§ Prompt
After locating the line that contains "Task: Click the", output that line and each one following it, exactly, to the end of the entries. No pictures.

§ Input for this task
=-=-=
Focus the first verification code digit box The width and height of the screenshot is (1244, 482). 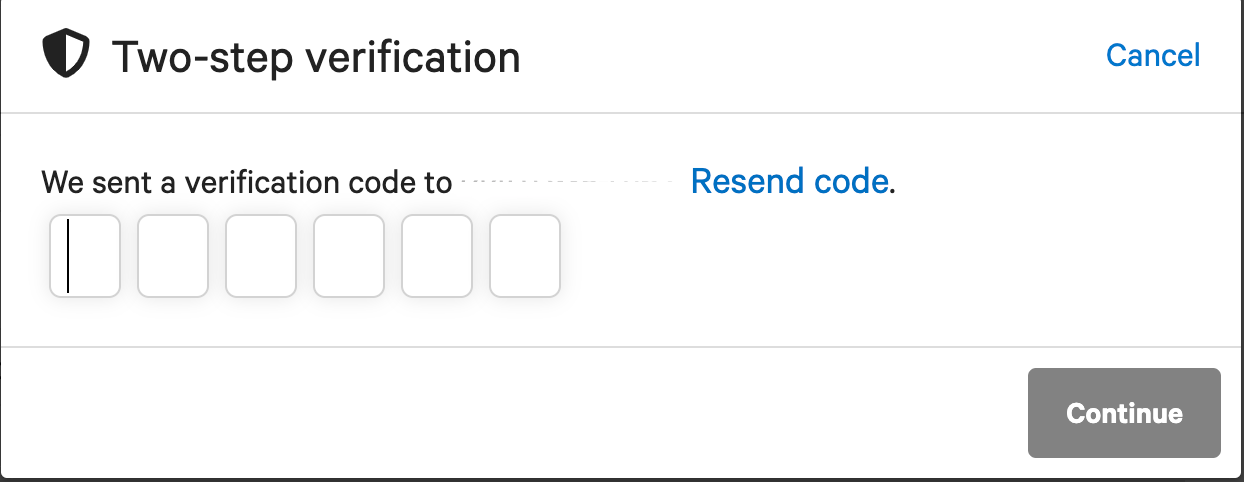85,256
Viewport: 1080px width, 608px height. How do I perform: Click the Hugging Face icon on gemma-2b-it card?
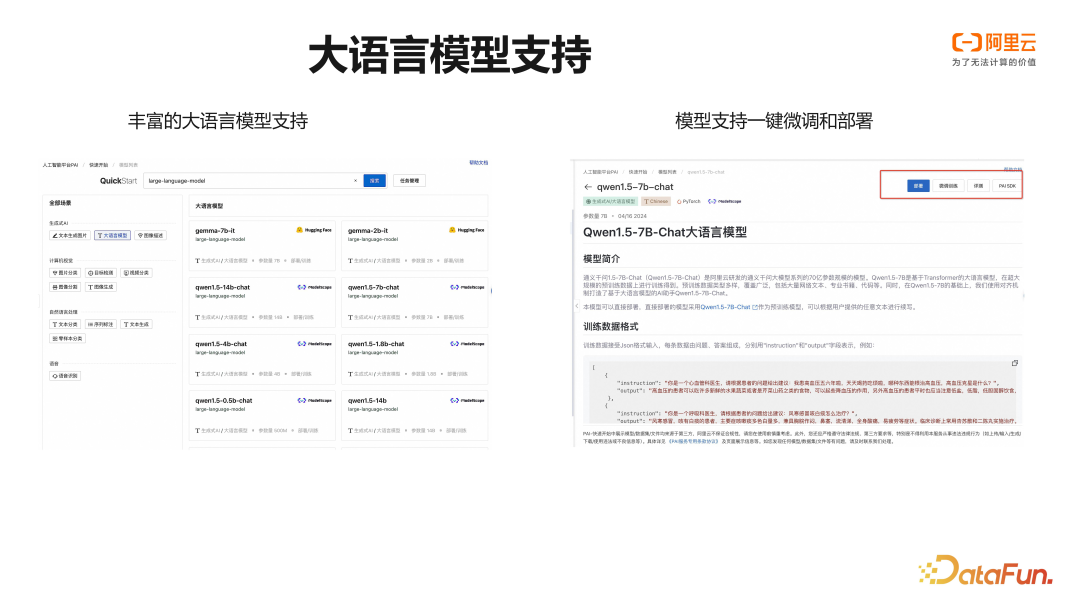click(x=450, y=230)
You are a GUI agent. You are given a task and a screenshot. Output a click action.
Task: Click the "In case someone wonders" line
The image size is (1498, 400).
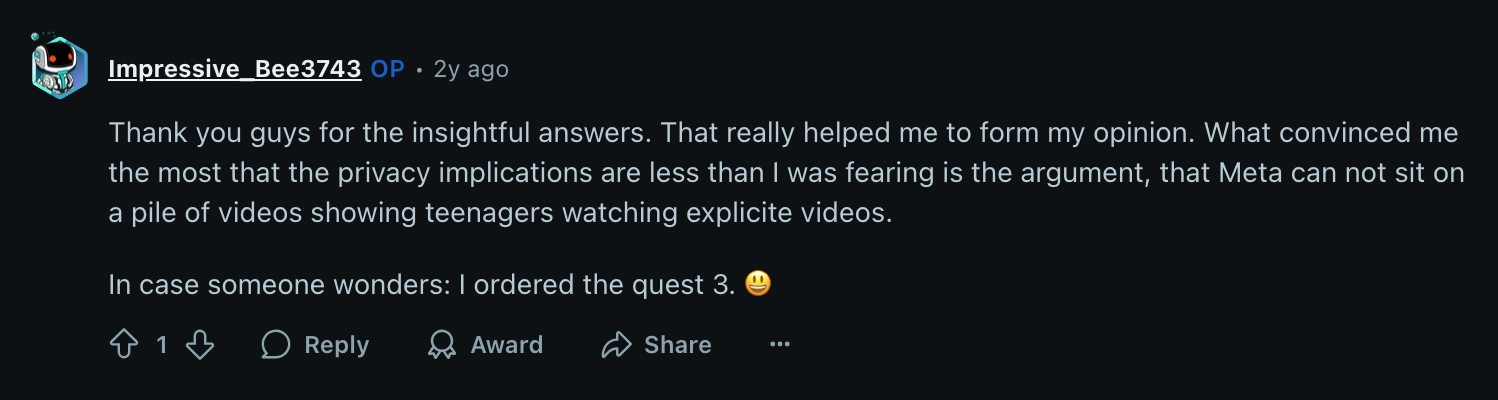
=-=-=
§ Solution to this problem
Task: Click the "In case someone wonders" line
The image size is (1498, 400).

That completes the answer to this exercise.